Mediterranea diffonde un video girato da una donna etiope arrestata dalle milizie libiche mentre attraversava il Mediterraneo e ora rinchiusa nel carcere libico di Zawiya con i suoi figli minorenni: “Quello che ci è successo in mare ha superato il livello di crudeltà umana, soffriamo la fame, la sete stupri e violazioni dei diritti dei bambini”

Vatican News

La voce è flebile, le immagini non sono nitide, ma il messaggio è un pugno nello stomaco, uno schiaffo in faccia, di quelli che stordiscono. Fatima Ibrahim ha uno dei suoi figli in braccio, sono tutti minorenni e con lei sono stati catturati in mare e rinchiusi nel centro di detenzione di Zawiya, in Libia, a poche decine di chilometri da Tripoli, il lager governato da Almasri, il comandante libico sospettato di crimini contro l’umanità. Fatima è lì, rinchiusa in una lurida cella, che gira il video, inviato a RefugeesinLibya e rilanciato da Mediterranea.

In Libia è l’inferno

“Ci appelliamo a tutte le persone interessate affinché ci aiutino – dice Fatima – quello che ci è successo in mare ha superato il livello di crudeltà umana, una ragazza è morta per le ustioni lì e non abbiamo nemmeno visto il corpo. E un’altra ragazza è morta quando siamo arrivati qui con lei ieri. Viviamo in Libia da molti anni e abbiamo perso la speranza nell’Unhcr”, la voce sembra spegnersi, ma le parole sono nitide e drammatiche, “fuggiamo via mare perché qui soffriamo la fame la sete stupri e violazioni dei diritti dei bambini. Diffondete la nostra voce: in Libia stiamo vivendo l’inferno”.
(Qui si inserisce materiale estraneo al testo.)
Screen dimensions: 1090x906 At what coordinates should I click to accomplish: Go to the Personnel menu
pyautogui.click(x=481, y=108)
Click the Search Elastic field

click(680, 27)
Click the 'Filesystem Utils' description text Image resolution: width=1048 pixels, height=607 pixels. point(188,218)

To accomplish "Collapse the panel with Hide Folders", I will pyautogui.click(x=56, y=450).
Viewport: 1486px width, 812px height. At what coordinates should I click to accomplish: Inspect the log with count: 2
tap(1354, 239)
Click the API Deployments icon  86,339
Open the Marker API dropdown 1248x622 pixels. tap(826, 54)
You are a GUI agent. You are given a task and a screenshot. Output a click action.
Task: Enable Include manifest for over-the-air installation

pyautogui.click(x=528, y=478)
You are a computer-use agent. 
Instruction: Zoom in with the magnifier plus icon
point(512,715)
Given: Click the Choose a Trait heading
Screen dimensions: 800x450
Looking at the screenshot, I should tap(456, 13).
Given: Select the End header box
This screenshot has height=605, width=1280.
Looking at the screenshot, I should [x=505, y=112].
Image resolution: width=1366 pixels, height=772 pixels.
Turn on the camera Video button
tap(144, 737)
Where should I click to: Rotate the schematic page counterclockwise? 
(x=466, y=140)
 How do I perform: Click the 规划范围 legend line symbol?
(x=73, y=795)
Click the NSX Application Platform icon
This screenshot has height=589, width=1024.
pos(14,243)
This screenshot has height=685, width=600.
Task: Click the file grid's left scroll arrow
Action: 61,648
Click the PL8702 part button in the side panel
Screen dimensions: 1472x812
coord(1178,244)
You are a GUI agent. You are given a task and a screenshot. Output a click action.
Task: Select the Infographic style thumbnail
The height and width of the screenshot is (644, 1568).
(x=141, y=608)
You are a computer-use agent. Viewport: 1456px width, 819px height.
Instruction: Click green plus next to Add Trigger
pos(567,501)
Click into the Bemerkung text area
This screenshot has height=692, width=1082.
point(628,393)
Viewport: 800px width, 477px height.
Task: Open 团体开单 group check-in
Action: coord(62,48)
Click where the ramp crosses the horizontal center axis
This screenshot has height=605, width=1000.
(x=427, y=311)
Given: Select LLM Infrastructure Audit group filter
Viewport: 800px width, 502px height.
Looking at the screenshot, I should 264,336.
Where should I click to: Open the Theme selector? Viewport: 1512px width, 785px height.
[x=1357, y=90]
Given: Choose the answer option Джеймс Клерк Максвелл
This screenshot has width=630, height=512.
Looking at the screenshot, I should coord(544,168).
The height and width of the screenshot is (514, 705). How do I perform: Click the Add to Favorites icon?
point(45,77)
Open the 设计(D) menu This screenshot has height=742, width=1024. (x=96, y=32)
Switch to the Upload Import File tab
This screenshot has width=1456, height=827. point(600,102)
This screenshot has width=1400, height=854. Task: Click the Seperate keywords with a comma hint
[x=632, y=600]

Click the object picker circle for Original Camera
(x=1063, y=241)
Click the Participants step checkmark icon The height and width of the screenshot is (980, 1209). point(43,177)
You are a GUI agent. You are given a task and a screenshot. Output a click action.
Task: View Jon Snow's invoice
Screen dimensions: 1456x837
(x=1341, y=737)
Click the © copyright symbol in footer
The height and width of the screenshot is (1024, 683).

La testimonianza di Fatima

Le vittime, donne e bambini

Fatima è una rifugiata etiope, durante la traversata del Mediterraneo, con la sorella Rakuya, è stata catturata, lo scorso 2 maggio, con i bambini, suoi e della sorella, e con altre 130 persone dalla cosiddetta guardia costiera libica, che altro non sono che milizie, spiega Mediterranea. Si trovavano in acque internazionali tra l’Italia e la Libia dopo essere partita da Sabratha. Le fiamme provocate dalle pallottole sparate contro l’imbarcazione di legno dai miliziani – continua il racconto di Mediterranea – hanno ucciso una ragazza, tutti gli altri sono stati catturati e riportati sulla terra ferma al campo di Al Nasr.  I miliziani hanno sottratto telefoni e soldi. Il 3 maggio è morto un bambino e il giorno dopo un’altra donna. 

Crimini contro l’umanità

“In aperta violazione alla Convenzione di Ginevra e alla Convenzione di Amburgo”, denuncia Mediterranea la guardia costiera libica, cattura le persone in mare per poi deportarle in Libia. “in questo momento – si legge – il lager contiene più di 100 donne di altre nazionalità e decine di bambini. Gli uomini di Almasri chiedono 6000 dinari per il rilascio di ogni persona”.  La speranza, conclude l’organizzazione, è che la diffusione del materiale video “giunga a tutti coloro che dovranno votare il rifinanziamento alle milizie libiche previsto dal memorandum Italia – Libia”. Aiutateci è l’appello di Fatima che è rimbalzato, grazie alla ong, fino alla Cpi, alla Corte penale internazionale, che di Almasri nei mesi scorsi ha chiesto l’arresto, perché, conclude Mediterranea “qualcuno nel governo italiano e nell’Unione europea dovrà rispondere davanti alla giustizia di questi crimini contro l’umanità”.